# Telling calipers apart



## bugmeister (Feb 1, 2000)

Hi,
I am slowly getting all the bits together to update my A1/mk1 to 11"/280mm G60 rotors. I ended up buying some caliper adaptors (similar to http://www.vwcaddy.com/showthread.php?p=149035) which allow the fitting of pre-96 VR6 calipers & carriers (i.e. the models with 280mm rotors also). I have also been told Corrado G60 and mkIII GTI calipers will work.
Anyway I have started chasing down a set of these calipers & carriers, and have found a few sets where the seller wasn't totally sure the model/year they were out of.
One set I was keen on were Lucas 54's. My question is, are there any marking or measurements off the caliper and/or carrier which will confirm it's the 11"/280mm calipers I'm after?
Many thanks
Peter


----------



## germancarnut51 (Mar 23, 2008)

*Re: Telling calipers apart (bugmeister)*

I've just finished upgrading my 97 MKIII Jetta GT from 10.1" to 11" Corrado G60 brakes, I know what you're going through, because I've made all the mistakes.
#1 Just about all the Girling calipers used on MKIIIs and newer models are 54s. Girling makes/made/marks most calipers 54s. Most Girling 54 calipers use the same caliper seal kits (a few use a less common seal kit, and are easily identified by the smaller diameter of the bleed valve.
10.1" MKIII ABA calipers are marked 54 (Girling, Lucas, VW), but they are physically different from the Girling 54 marked calipers used on VR6 cars (use the same seal kits).
11.3" ATE manufactured "DE" calipers are also marked "54"
#2 There are at least four different Girling 54 calipers used on VR6 VWs. Some can use the same caliper carriers, some use different caliper carriers and different rotors.
#3 If you have adapters made for 10.1" brake calipers, you need the calipers carriers from: Corrado G60 Girling 54 11" 4-bolt brake calipers. Some 93-94 Passat VR6s use the same calipers and carriers as the Corrado G60, BUT in looking for the last two years I only found one such car.
The Corrado G60 and VR6/SLC use the same brake calipers (same part listed for some early MKIII VR6 cars). They have different steering knuckles with different caliper carrier mounting spacing. 
There is a part number change for MKIII VR6 front calipers, BUT MKIII Golf/Jetta VR6 calipers up to Model 94 (not 95) can be used with the Corrado G60 caliper carriers and Corrado 4-bolt 11" front brake rotors. VR6 calipers were changed in Model Year 95, and the rotors are thinner in thickness for/from Model Year 95. Caliper carriers for 95 VR6 calipers have a narrower cut for the rotors to pass through and the Corrado rotors will not fit through the 95 caliper carriers 
10.1" caliper carriers VS 11" caliper carriers. They look identical without some experience and direct comparison. Steering Knuckle to Carrier Mounting Holes are the same distance. Carrier Mounting Holes to Caliper Mounting Holes are a different distance (longer on 11" G60 caliper carriers than 10.1" carriers).
10.1" calipers VS 11" calipers. The Corrado G60 calipers and VR6 calipers are deeper front to rear than the 10.1" calipers. Brake pads have identical outside dimensions (pad backing plate and pad friction material), BUT the two ears on each brake pad backing plate (that position the pad in the caliper carrier) are different.
Differences in dimensions are probably more than 1/4" and less than 1/2", so it's hard to tell if you don't know what you're looking at. I've spent hours at junkyards trying to tell the difference on calipers and carriers mounted on cars, and it's really hard/nearly impossible.

■ Dataset ■
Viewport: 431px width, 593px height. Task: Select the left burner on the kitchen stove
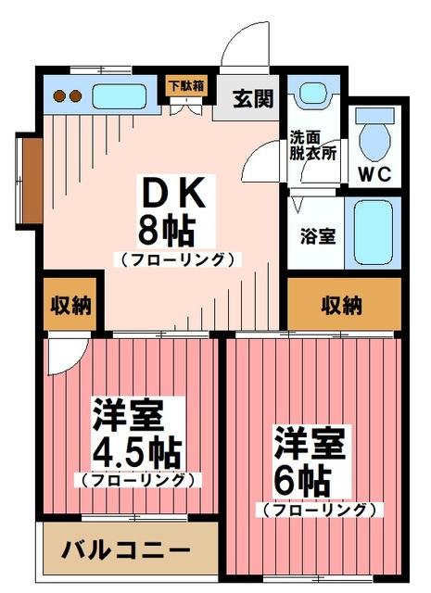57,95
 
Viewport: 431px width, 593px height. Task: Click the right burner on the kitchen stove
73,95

...

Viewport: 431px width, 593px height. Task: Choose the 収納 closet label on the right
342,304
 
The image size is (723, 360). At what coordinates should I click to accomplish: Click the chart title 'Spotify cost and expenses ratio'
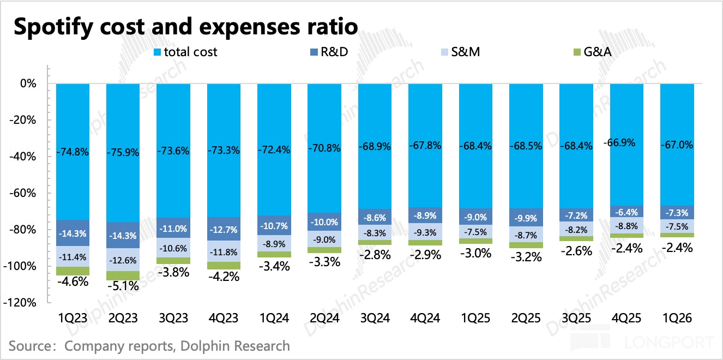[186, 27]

■ The tasks ■
1/ In the caliper thread, write out everything from "One set I was" down to "calipers I'm after?" word for word.
2/ Render this sentence from the caliper thread in German: "They have different steering knuckles with different caliper carrier mounting spacing."
The material after the caliper thread is separate from it.

■ Answer set ■
1/
One set I was keen on were Lucas 54's. My question is, are there any marking or measurements off the caliper and/or carrier which will confirm it's the 11"/280mm calipers I'm after?

2/ Sie haben unterschiedliche Achsschenkel mit unterschiedlichem Befestigungsabstand für die Bremssattelhalter.